Each arbitration body has its own regulations, but all of them comply with the Portuguese Arbitration Law 63/11, which came into force in March 2012. The Arbitration Council of the Centre for Commercial Arbitration also follows New York Convention, Washington Convention and Panamá Convention guidelines.
Arbitration Law 63/11 follows the standard established by the UNCITRAL Model Law, but is not an exact copy of that text.
Under the Constitution of the Portuguese Republic (CPR), the Civil Code of Procedure (CCP) and the New York Convention (applied in Portugal since 1995), awards rendered in a foreign country must be recognized (i.e., an exequatur is obtained) by the Portuguese courts before they can be enforced in Portugal.

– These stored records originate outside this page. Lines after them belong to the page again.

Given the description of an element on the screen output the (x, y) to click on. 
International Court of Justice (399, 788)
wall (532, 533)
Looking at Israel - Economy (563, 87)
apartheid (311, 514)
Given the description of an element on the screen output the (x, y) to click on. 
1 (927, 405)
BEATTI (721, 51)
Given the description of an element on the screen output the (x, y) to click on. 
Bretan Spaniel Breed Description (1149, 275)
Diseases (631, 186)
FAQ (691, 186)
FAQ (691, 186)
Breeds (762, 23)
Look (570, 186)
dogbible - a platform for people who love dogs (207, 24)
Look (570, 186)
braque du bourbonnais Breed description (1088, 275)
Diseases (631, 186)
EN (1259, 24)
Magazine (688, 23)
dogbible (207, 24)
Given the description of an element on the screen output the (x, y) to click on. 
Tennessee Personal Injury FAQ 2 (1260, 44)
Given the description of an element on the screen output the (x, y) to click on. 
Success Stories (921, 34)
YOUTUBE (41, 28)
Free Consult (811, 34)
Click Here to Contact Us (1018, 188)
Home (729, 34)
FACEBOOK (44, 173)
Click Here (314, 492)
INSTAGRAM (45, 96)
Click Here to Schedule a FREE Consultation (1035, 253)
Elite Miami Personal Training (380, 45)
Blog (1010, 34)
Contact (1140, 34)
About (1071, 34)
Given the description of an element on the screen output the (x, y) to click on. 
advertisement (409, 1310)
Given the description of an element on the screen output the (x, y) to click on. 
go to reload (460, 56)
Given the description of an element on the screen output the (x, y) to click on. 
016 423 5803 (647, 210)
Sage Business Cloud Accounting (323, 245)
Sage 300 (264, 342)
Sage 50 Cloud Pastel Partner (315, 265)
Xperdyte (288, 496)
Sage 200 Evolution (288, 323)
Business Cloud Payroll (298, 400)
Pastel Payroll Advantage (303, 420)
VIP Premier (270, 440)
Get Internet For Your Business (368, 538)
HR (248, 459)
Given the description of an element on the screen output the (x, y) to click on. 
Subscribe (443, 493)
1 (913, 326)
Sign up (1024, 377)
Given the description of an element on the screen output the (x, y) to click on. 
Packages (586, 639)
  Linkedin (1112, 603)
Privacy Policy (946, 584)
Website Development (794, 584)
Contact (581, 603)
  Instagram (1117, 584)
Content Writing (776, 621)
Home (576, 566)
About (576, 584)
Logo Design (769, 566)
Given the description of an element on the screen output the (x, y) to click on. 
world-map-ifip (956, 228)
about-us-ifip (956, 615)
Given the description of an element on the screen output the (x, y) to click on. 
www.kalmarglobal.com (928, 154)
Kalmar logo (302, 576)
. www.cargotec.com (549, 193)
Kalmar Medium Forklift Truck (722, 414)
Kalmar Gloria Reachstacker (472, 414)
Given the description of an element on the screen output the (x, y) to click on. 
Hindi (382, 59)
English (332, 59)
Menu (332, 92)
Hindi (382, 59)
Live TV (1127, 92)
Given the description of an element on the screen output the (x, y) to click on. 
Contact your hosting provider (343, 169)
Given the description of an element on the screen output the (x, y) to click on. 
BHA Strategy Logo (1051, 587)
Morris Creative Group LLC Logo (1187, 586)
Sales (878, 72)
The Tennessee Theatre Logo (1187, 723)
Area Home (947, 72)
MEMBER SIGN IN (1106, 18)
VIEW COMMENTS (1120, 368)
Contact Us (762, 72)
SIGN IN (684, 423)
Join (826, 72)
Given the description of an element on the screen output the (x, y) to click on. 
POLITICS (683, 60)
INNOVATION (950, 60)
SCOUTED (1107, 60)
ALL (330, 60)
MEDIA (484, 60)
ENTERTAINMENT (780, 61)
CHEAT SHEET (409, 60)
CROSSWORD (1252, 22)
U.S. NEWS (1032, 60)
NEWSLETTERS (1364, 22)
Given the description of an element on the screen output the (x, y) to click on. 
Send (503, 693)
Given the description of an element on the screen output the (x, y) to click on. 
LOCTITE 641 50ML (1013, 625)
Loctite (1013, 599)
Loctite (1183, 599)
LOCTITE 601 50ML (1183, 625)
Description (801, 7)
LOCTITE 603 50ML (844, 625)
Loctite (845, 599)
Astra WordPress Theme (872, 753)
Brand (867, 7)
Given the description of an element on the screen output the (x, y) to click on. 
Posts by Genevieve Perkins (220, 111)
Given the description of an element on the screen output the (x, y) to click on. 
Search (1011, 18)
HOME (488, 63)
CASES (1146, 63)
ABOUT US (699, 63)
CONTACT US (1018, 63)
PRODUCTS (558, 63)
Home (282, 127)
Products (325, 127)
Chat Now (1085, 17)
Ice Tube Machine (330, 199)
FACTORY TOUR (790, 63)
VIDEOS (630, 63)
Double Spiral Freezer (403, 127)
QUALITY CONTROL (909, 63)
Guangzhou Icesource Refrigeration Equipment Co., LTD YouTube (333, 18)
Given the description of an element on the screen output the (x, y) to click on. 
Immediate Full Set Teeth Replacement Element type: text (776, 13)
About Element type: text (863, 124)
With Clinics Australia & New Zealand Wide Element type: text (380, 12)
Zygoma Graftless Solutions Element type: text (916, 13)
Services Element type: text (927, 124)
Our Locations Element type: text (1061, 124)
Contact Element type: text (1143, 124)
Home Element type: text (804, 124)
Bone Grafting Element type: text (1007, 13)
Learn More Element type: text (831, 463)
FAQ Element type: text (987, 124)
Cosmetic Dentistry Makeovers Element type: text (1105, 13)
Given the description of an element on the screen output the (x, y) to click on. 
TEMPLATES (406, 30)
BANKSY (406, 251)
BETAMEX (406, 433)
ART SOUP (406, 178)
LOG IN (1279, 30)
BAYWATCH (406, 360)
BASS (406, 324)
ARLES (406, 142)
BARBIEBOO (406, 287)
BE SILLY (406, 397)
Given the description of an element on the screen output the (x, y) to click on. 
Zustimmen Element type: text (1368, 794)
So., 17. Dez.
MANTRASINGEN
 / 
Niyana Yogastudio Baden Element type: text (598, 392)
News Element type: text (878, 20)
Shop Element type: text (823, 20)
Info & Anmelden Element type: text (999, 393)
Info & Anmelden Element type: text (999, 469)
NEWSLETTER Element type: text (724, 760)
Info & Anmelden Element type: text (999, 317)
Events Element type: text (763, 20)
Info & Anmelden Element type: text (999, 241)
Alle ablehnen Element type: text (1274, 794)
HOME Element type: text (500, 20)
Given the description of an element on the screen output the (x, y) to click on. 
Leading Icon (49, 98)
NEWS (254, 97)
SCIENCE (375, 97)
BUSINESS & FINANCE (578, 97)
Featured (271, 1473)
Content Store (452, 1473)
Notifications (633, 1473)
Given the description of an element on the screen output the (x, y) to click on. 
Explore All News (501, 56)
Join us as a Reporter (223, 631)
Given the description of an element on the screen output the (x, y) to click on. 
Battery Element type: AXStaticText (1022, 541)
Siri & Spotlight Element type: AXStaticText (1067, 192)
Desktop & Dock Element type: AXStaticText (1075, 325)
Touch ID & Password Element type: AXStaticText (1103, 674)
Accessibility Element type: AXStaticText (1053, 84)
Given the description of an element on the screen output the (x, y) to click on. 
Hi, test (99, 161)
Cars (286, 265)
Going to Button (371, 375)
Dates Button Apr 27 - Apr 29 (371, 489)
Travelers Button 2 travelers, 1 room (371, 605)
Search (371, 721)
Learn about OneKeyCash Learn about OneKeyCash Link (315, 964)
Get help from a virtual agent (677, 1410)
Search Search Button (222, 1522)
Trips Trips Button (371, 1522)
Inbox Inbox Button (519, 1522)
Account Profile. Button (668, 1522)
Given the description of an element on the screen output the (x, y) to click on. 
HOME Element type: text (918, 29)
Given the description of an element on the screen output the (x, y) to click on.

There is no legal authority in Portugal on the enforceability of foreign awards set aside at the seat of the arbitration.
The Code of Civil Procedure (CCP) sets forth the legal regime applicable to all judicial procedures related to arbitration, including appointment of arbitrators, determination of arbitrators’ fees, challenge of arbitrators, appeal (where admissible), setting aside, enforcement (and opposition to enforcement) and recognition of foreign arbitral awards.
While Portugal’s judicial system has historically been considered inefficient, the country has taken several important steps to increase the efficiency and quality of judicial proceedings in recent years. According to the World Bank’s 2016 Doing Business Index, enforcing a contract in Portugal takes an average of 547 days (the OECD average is 553 days), and costs 13.8 percent of the value of the claim (OECD average 21.3 percent).
According to Portuguese Ombudsman, only six complaints involving SOEs were registered in 2015; no numbers have been disclosed for 2016. Post is unaware of any judicial disputes involving SOEs, or any complaints of discrimination. Further information can be found at: http://www.provedor-jus.pt/?idl=2 .
Portugal’s Insolvency and Corporate Recovery Code defines insolvency as a debtor’s inability to meet his commitments as they fall due. Corporations are also considered insolvent when their liabilities clearly exceed their assets. A debtor, creditor, or any person responsible for the debtor’s liabilities can initiate insolvency proceedings in a commercial court.
The court assumes the key role of ensuring compliance with legal rules governing insolvency proceedings, with particular responsibility for ruling on the legality of insolvency and payment plans approved by creditors.
After declaration of insolvency, creditors may submit their claims to the court-appointed insolvency administrator for a specific term set for this purpose, typically up to 30 days. Creditors must submit details regarding the amount, maturity, guarantees, and nature of their claims. Claims are ranked as follows: (i) claims over the insolvent’s estate, i.e. court fees related to insolvency proceedings; (ii) secured claims; (iii) privileged claims; (iv) common, unsecured claims; (v) subordinated claims, including those of shareholders.
Portugal ranks highly (8th of 190 countries) in the World Bank’s Doing Business Index “Resolving Insolvency” measure.